- _EXTRACTED RECORDS_:
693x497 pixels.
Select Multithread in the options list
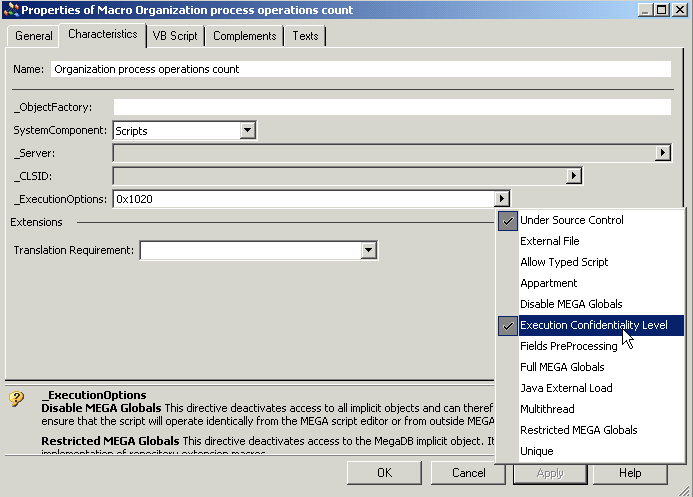pos(547,409)
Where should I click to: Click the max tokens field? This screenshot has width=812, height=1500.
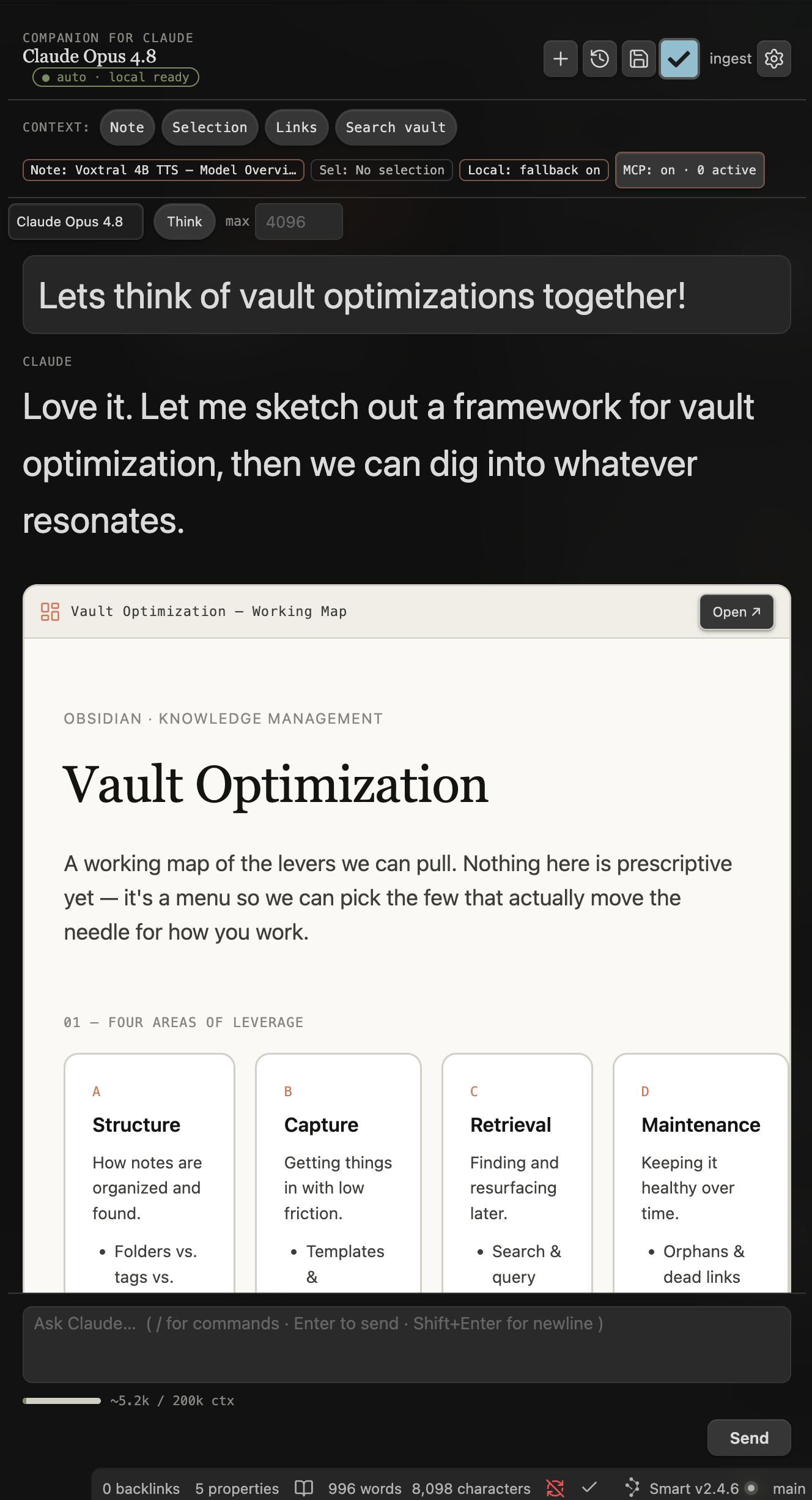click(x=298, y=221)
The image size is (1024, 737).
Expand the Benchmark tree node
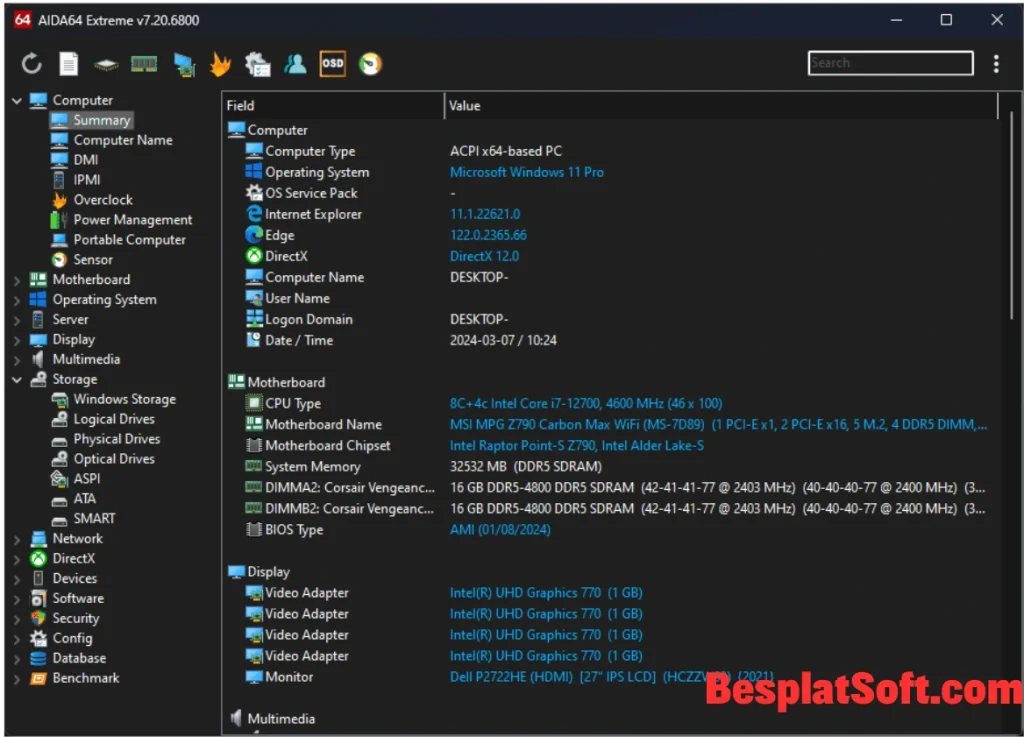pos(17,678)
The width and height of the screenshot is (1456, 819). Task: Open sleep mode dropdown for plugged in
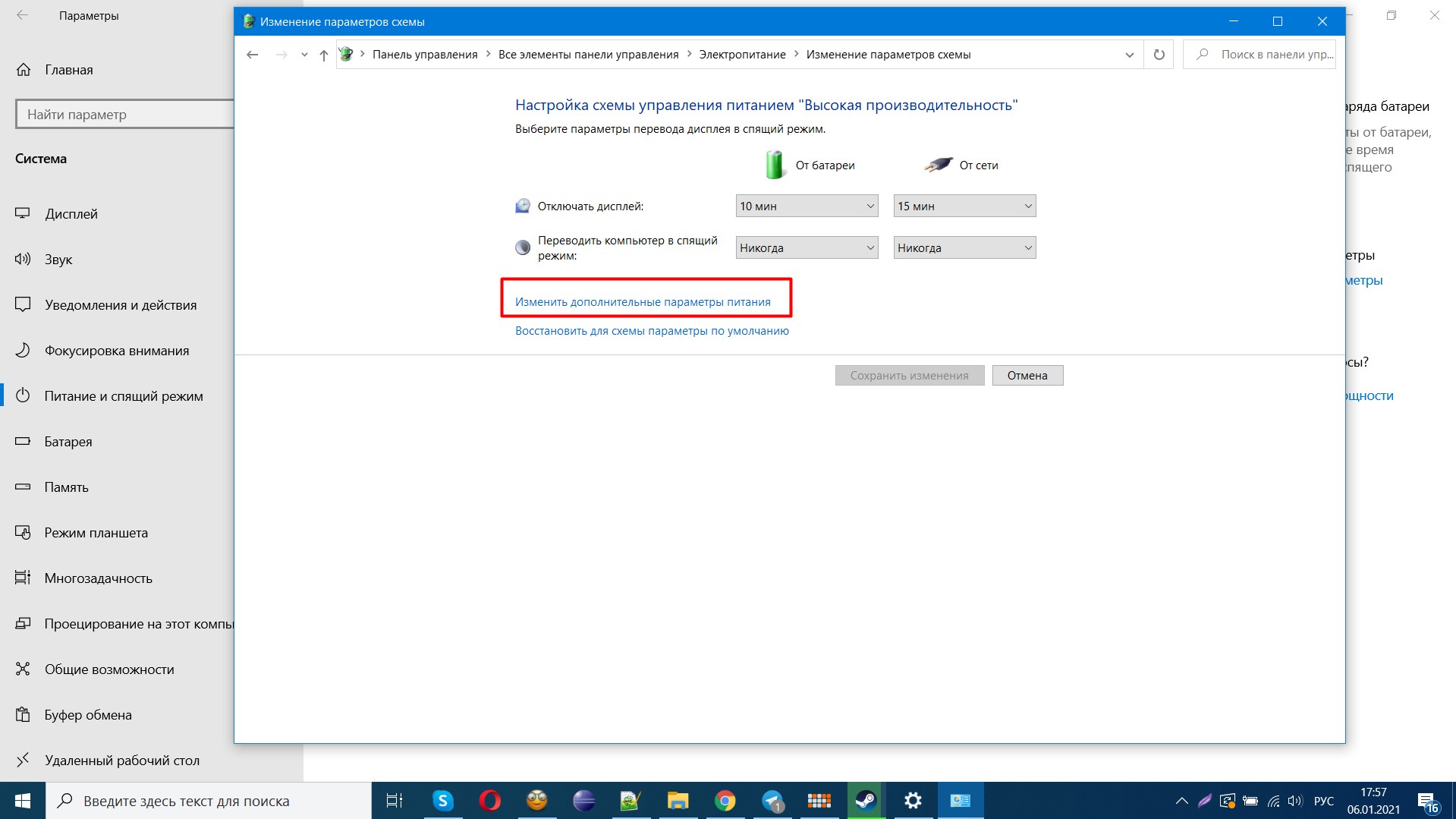click(964, 248)
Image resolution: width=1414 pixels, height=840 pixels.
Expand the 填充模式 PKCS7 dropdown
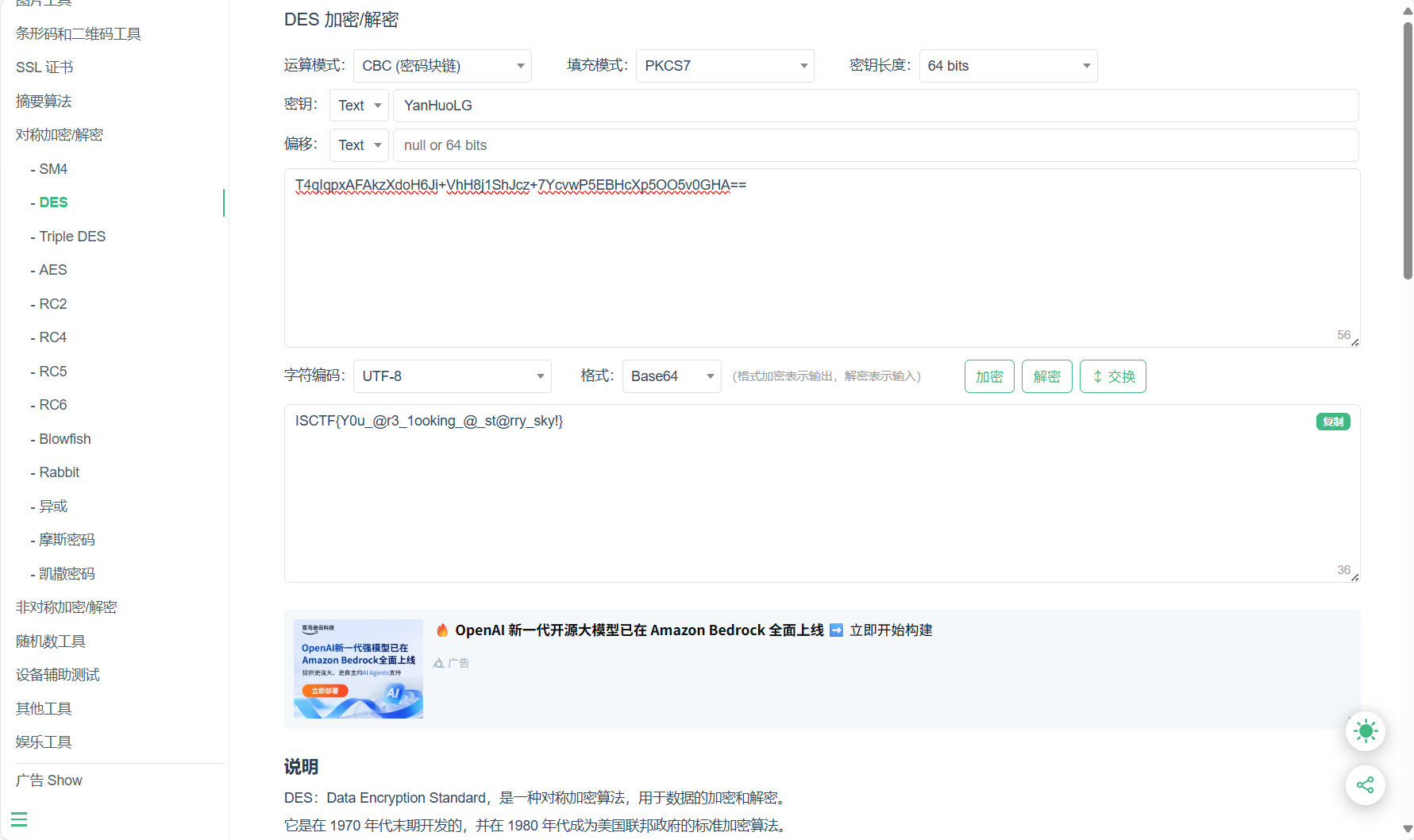[724, 66]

- _INSTRUCTIONS TO FOLLOW_: Write out every line of the data above word for word, leaving out the pictures.

- _OUTPUT_:
693x497 pixels.
Select Multithread in the options list
pos(547,409)
Where should I click to: Click the max tokens field? This screenshot has width=812, height=1500.
click(x=298, y=221)
The image size is (1024, 737).
Expand the Benchmark tree node
pos(17,678)
The width and height of the screenshot is (1456, 819). Task: Open sleep mode dropdown for plugged in
click(964, 248)
Image resolution: width=1414 pixels, height=840 pixels.
Expand the 填充模式 PKCS7 dropdown
[724, 66]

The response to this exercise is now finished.